I want to avoid any more theological abstraction. So let me end by focusing on this bread and this cup that await us. Every Sunday, we eat Jesus, as Pastor Rick so often reminds us. We need to think of this quite literally to begin to get a glimpse of how God saves us in the cross of Christ. In eating Jesus, we kill Jesus, for who can be eaten alive without being killed? Jesus’ sacrificial death nourishes us—again quite literally—every Sunday. God feeds us with his own flesh and blood. Jesus dies so that we may be nourished. And yet the death of Jesus does not extinguish his reality because his reality is not constituted by self-possession, self-protection, and self-preservation but rather by self-donation and self-sacrifice.
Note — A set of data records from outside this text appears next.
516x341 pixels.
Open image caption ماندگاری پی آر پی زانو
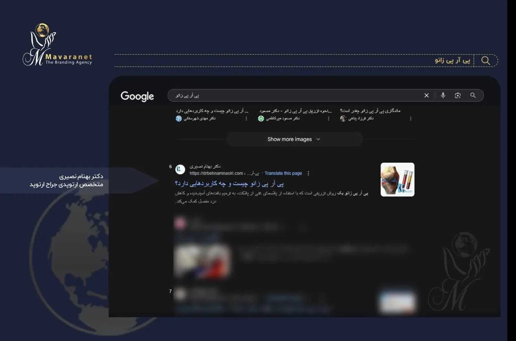point(370,111)
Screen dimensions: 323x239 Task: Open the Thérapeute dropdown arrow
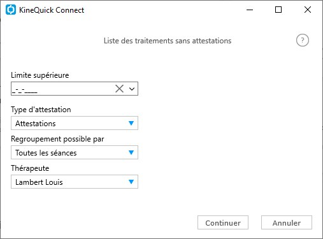pos(131,182)
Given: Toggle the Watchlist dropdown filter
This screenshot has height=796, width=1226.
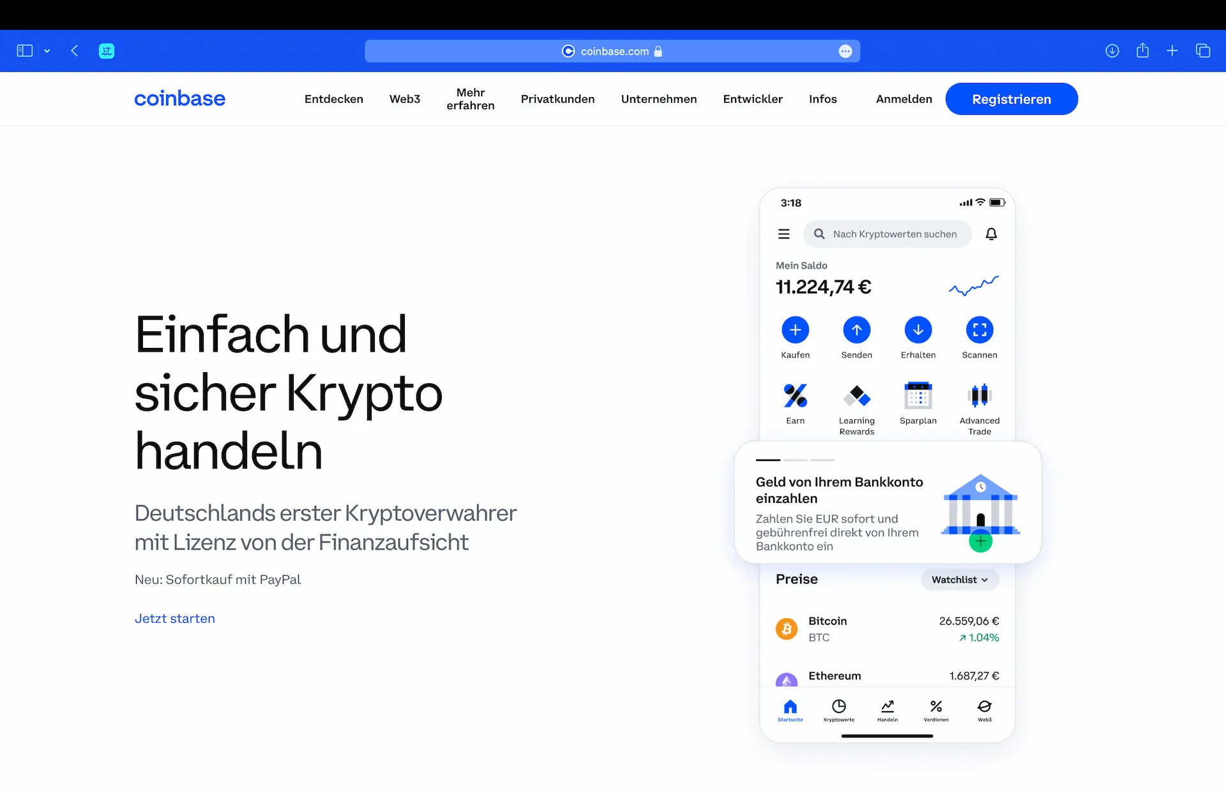Looking at the screenshot, I should tap(958, 580).
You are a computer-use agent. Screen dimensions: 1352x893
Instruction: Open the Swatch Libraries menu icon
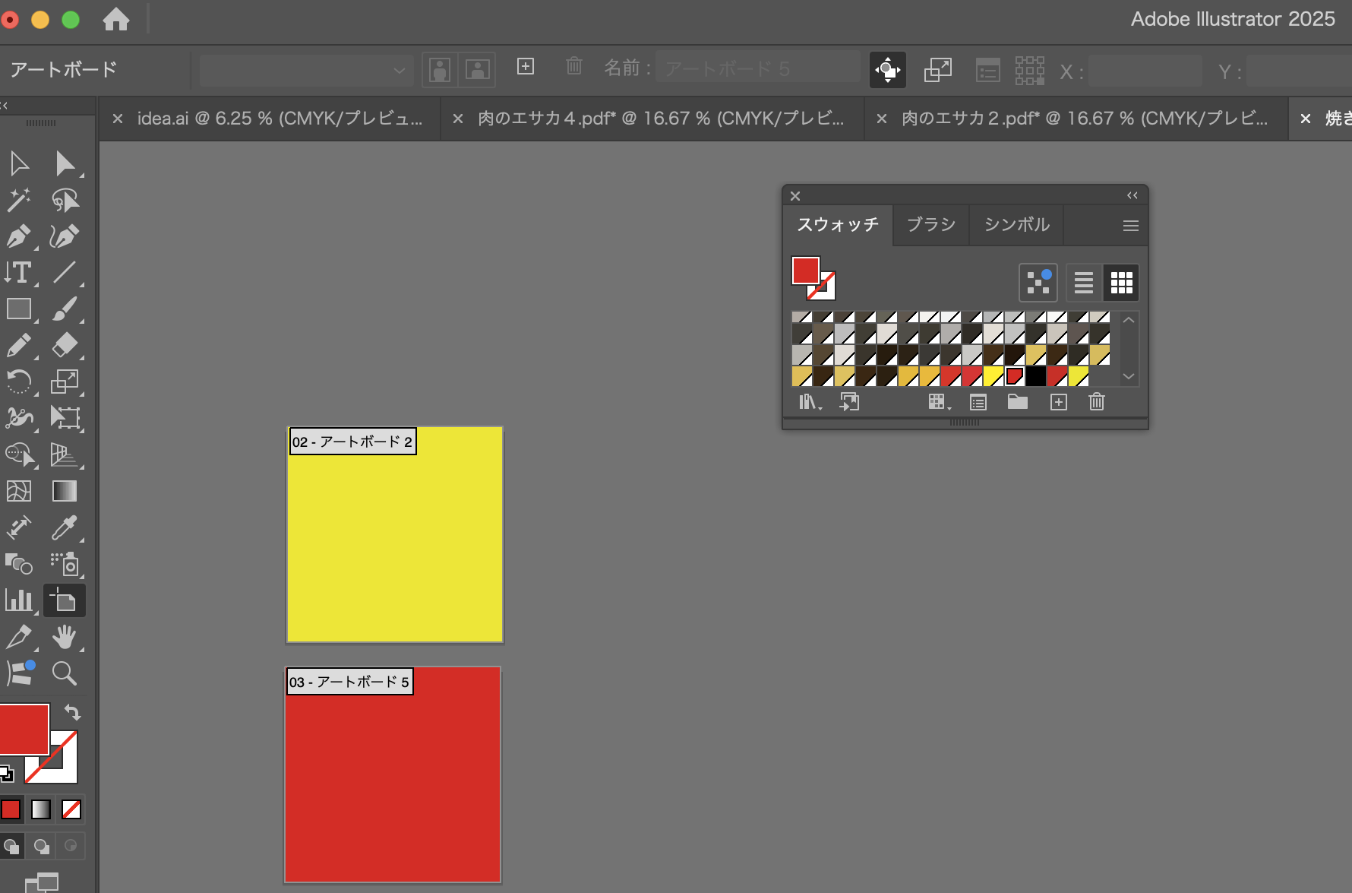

That is, by refusing to live as if the only way to be real is to secure and possess a self that can ward off suffering and death, Jesus reveals that there is another way to be real.
We are saved by following Jesus into this Eucharistic death. In our sufferings, we get a foretaste of the death that is surely to come. We pray for the strength to endure, hoping in faith that in giving ourselves away through suffering, self-expenditure and death we may find that there is a new kind of life called resurrection.